#### TO-DO LIST
a) Retype the pull request thread from "We originally put" down to "this makes sense.".
b) Check each statement against the pull request thread. Answer yes or no, and quote the words that decide it.
(i) The "record transaction" logic was first placed in post process to move it off the critical path.
(ii) The two PRs are meant to be deployed separately.
(iii) The transactions sampler is described as a feature that helps with parameterizing high cardinality transaction names.

Open JoshFerge opened 1 day ago
What are the implications of transactions sampling not happening exactly once?
Won't this potentially sample some messages in flight twice or not at all depending on the direction of option change
I think https://github.com/getsentry/sentry/pull/81079 could probably be part of this same PR, otherwise all this option does is double sample.
I think https://github.com/getsentry/sentry/pull/81079 could probably be part of this same PR, otherwise all this option does is double sample.
@lynnagara the goal of the PRs is to be reviewed separately, not to be deployed separately. i would never turn the option on without the other one deployed
What are the implications of transactions sampling not happening exactly once? Won't this potentially sample some messages in flight twice or not at all depending on the direction of option change
from reading about the transactions sampler, i believe it is a feature that helps with parameterizing high cardinality transaction names. i don't believe double sampling (wouldn't happen as i've implemented)
or not having samples (would be the case for a few moments for this deploy) would have a large effect on the product.
We originally put the "record transaction" logic in post process to move it off the critical path. But if that task is going to disappear completely, this makes sense.

#### EXTRACTED MATERIAL
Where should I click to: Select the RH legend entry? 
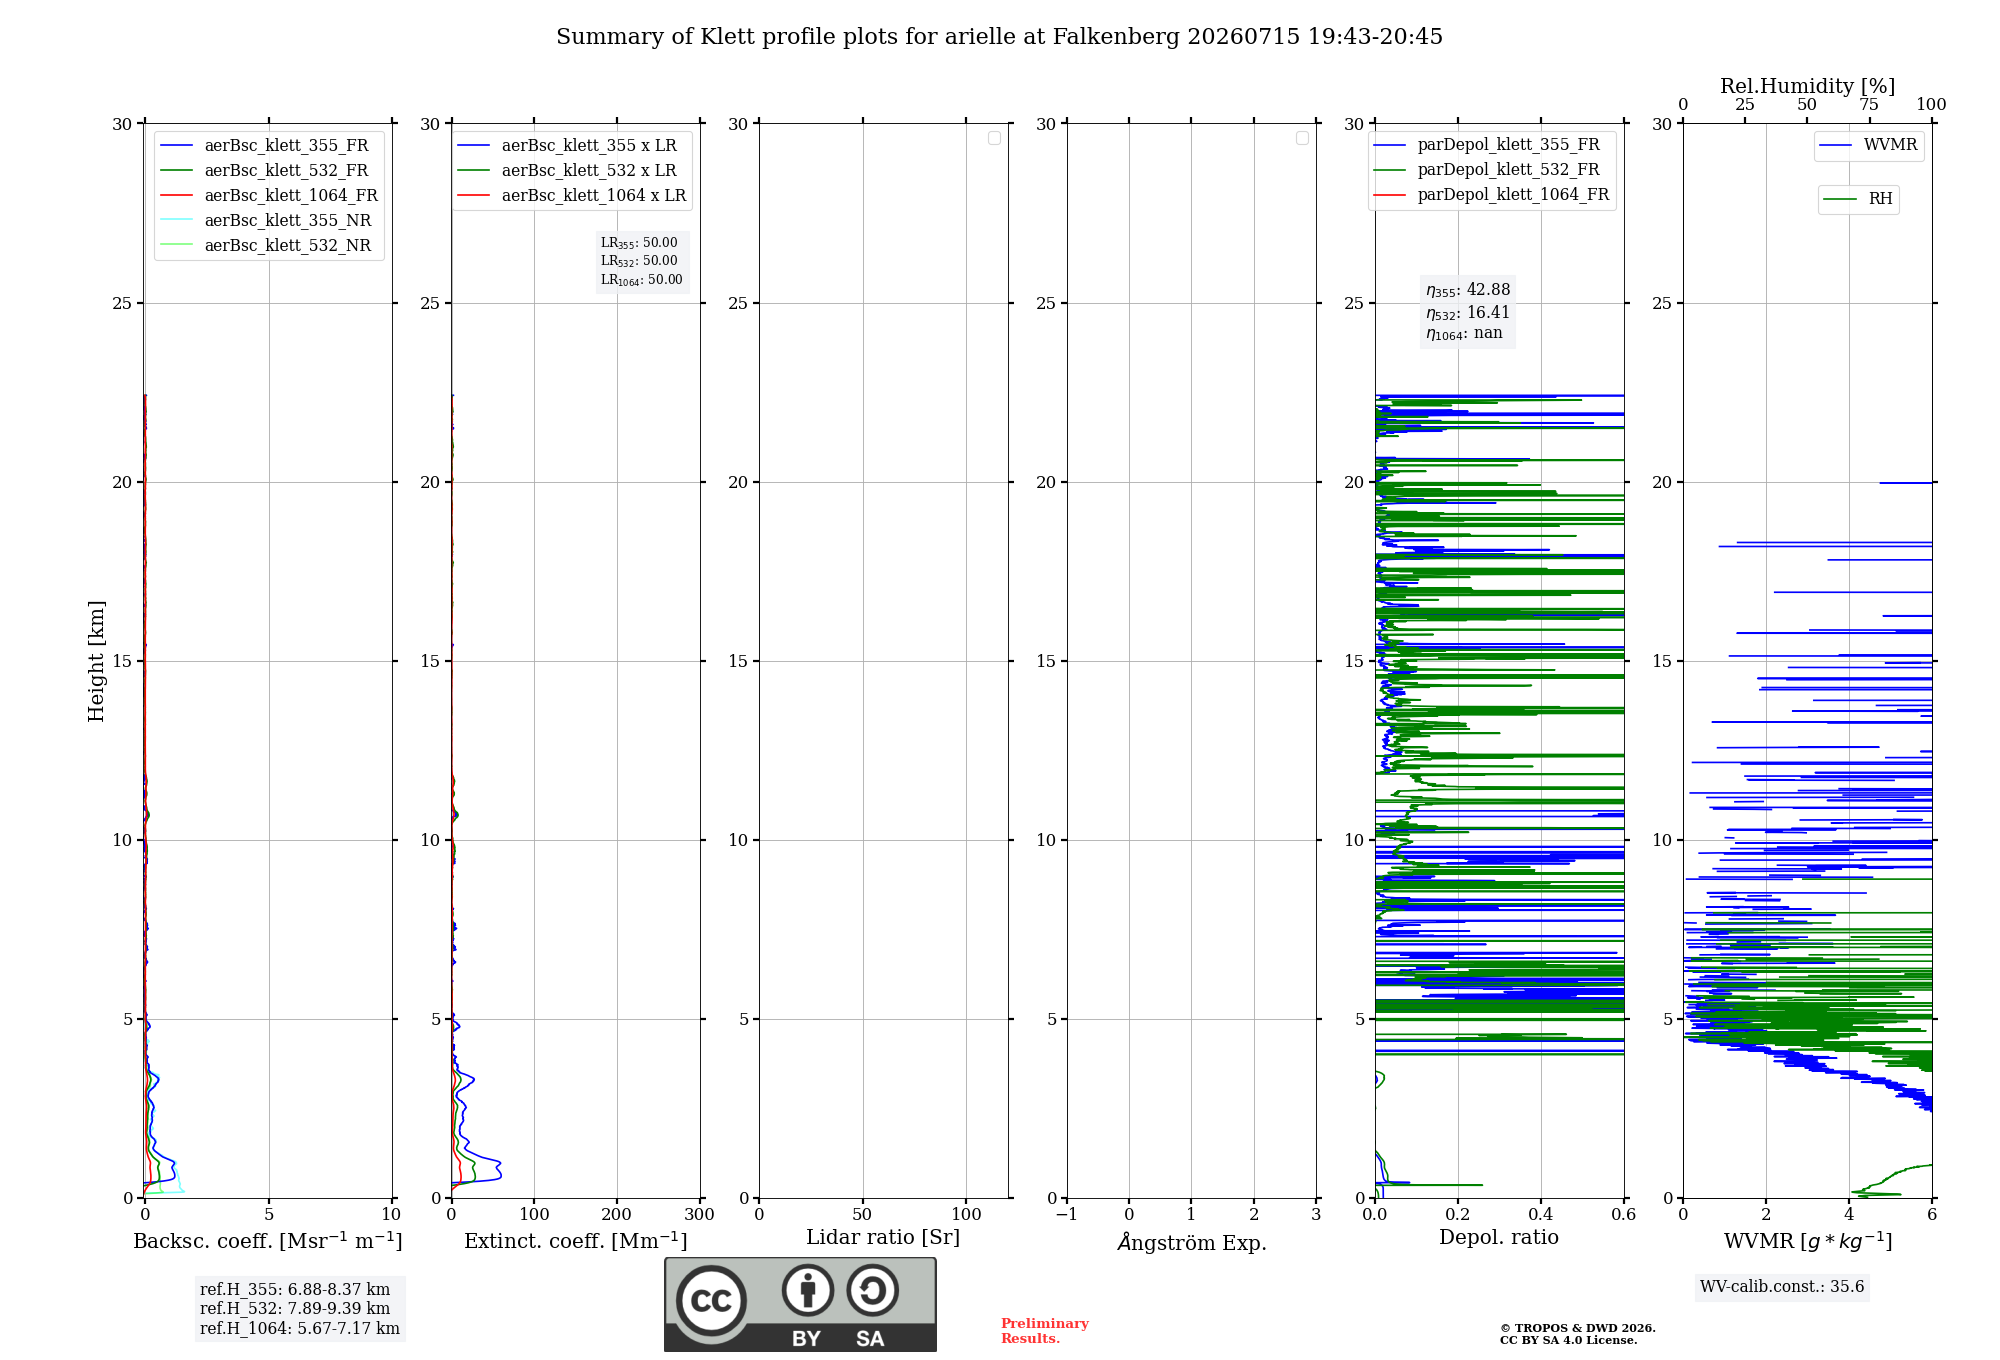pos(1858,199)
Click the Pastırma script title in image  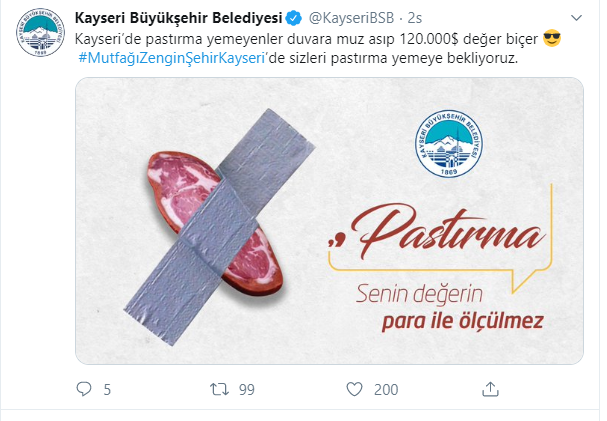click(x=437, y=231)
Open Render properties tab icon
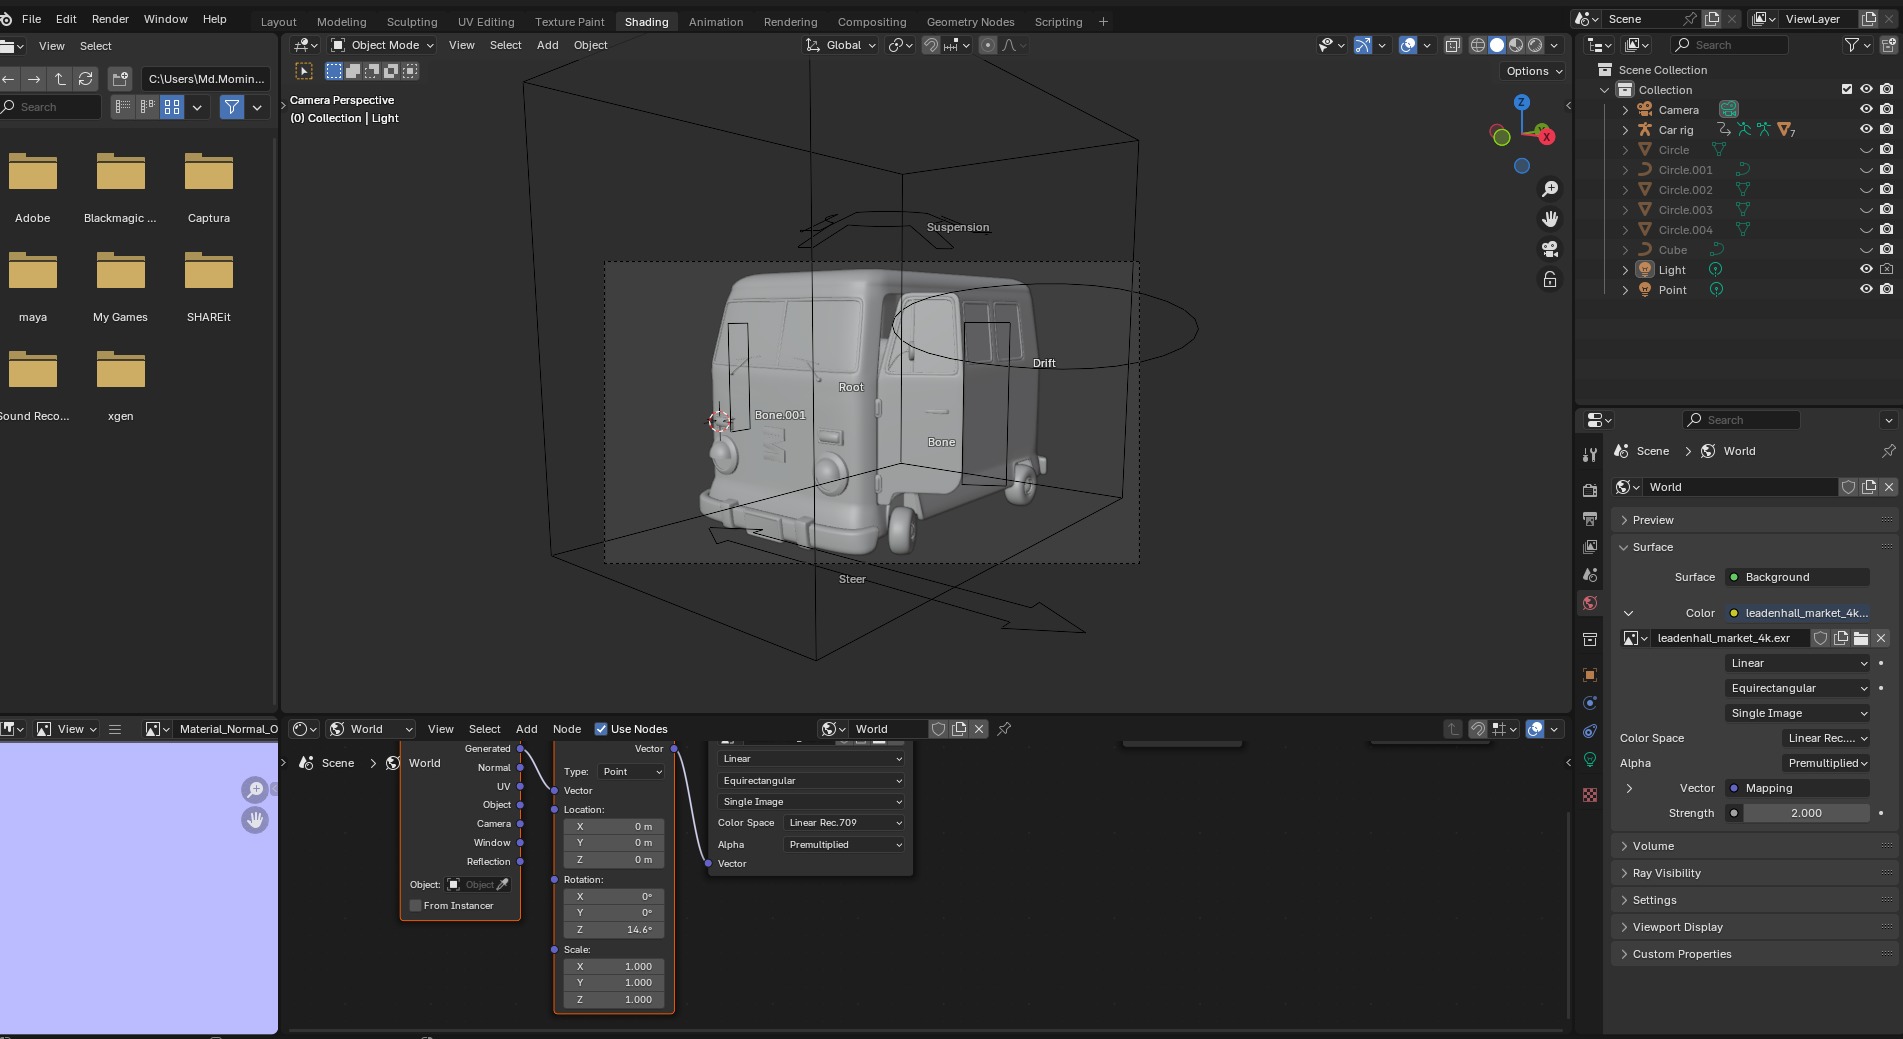The width and height of the screenshot is (1903, 1039). click(1590, 490)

#### SOLUTION SET
a)
We originally put the "record transaction" logic in post process to move it off the critical path. But if that task is going to disappear completely, this makes sense.

b)
(i) Yes: "We originally put the "record transaction" logic in post process to move it off the critical path."
(ii) No: "the goal of the PRs is to be reviewed separately, not to be deployed separately."
(iii) Yes: "i believe it is a feature that helps with parameterizing high cardinality transaction names."